Implementing the KotZen parser-combinator

Nick Lydon
6 min readJan 8, 2022

This is a follow-up post to the introduction to KotZen, a parser-combinator library. The project is on github and the docs are hosted on netlify if you want to browse the exported classes and functions. With this post I’ll show a breakdown of how it works from the bottom-up. If you’re really interested, I absolutely recommend that you buy Programming in Haskell by Graham Hutton, a very approachable book that was the basis for this library.

Simply put, a parser is a function that takes a string as input and returns a pair of values — the remaining unconsumed string, and a strongly-typed interpretation of the consumed input, e.g. a number, or boolean, or array: typealias Parser<T> = (String) -> Pair<String, T>. A parser that fails returns null for simplicity, however in the future it could be changed to return more information about how or where it failed.

Repeatedly creating substrings however doesn’t seem efficient, as they will produce more pressure on the garbage collector.

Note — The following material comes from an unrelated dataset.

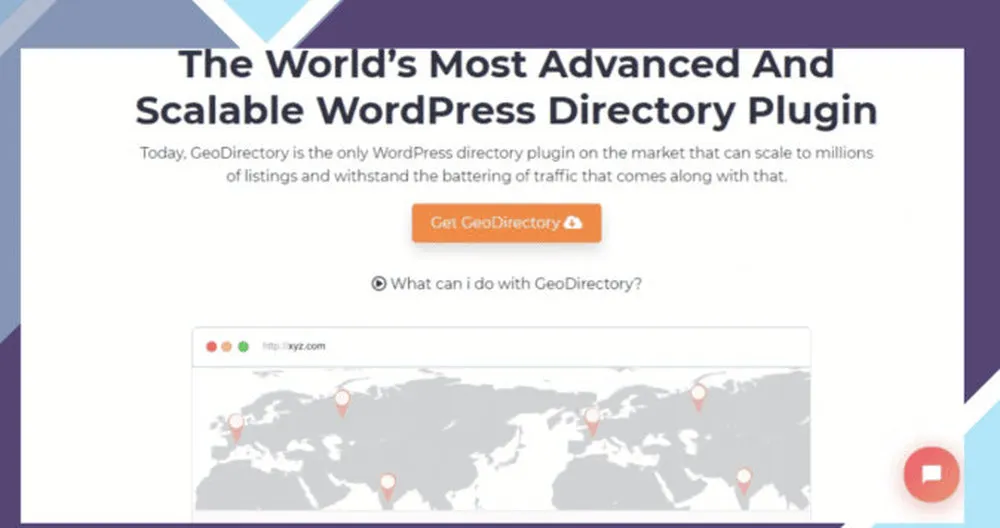Click the map pin nearest the map's center

click(592, 418)
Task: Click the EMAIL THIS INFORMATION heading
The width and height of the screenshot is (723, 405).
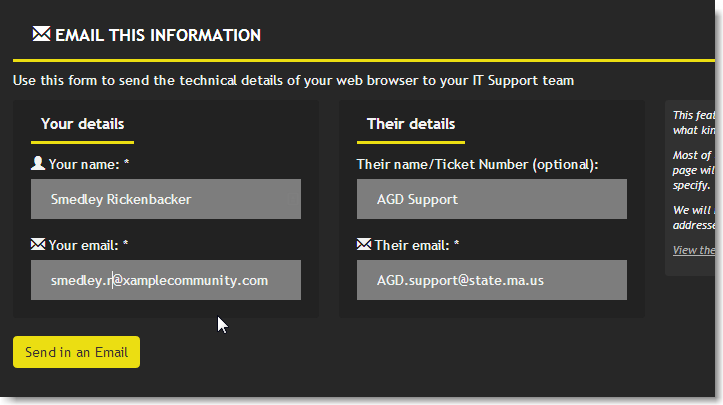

As a result I’ve replaced String with a type that represents some “parseable” input:

/**
* Input to the parser
*/
interface Parseable {
/**
* Consumes input by a number of characters
*
@return The remaining input after consumption
*/
fun advance(steps: Int) : Parseable

/**
*
@return The number of characters that remain unparsed
*/
fun remaining() : Int

/**
*
@return The next character
*/
fun head() : Char

/**
*
@return Whether the end of the input has been reached
*/
fun isEmpty() = remaining() == 0

/**
*
@return The unparsed input
*/
fun unparsed() : String
}

/**
* A parser returns the remaining unparsed input and the typed result of parsing the input
*/
typealias ParserOutput<T> = Pair<Parseable, T>

/**
* A parser takes an input, which is parseable, and returns a typed output
*/
typealias Parser<T> = (Parseable) -> ParserOutput<T>?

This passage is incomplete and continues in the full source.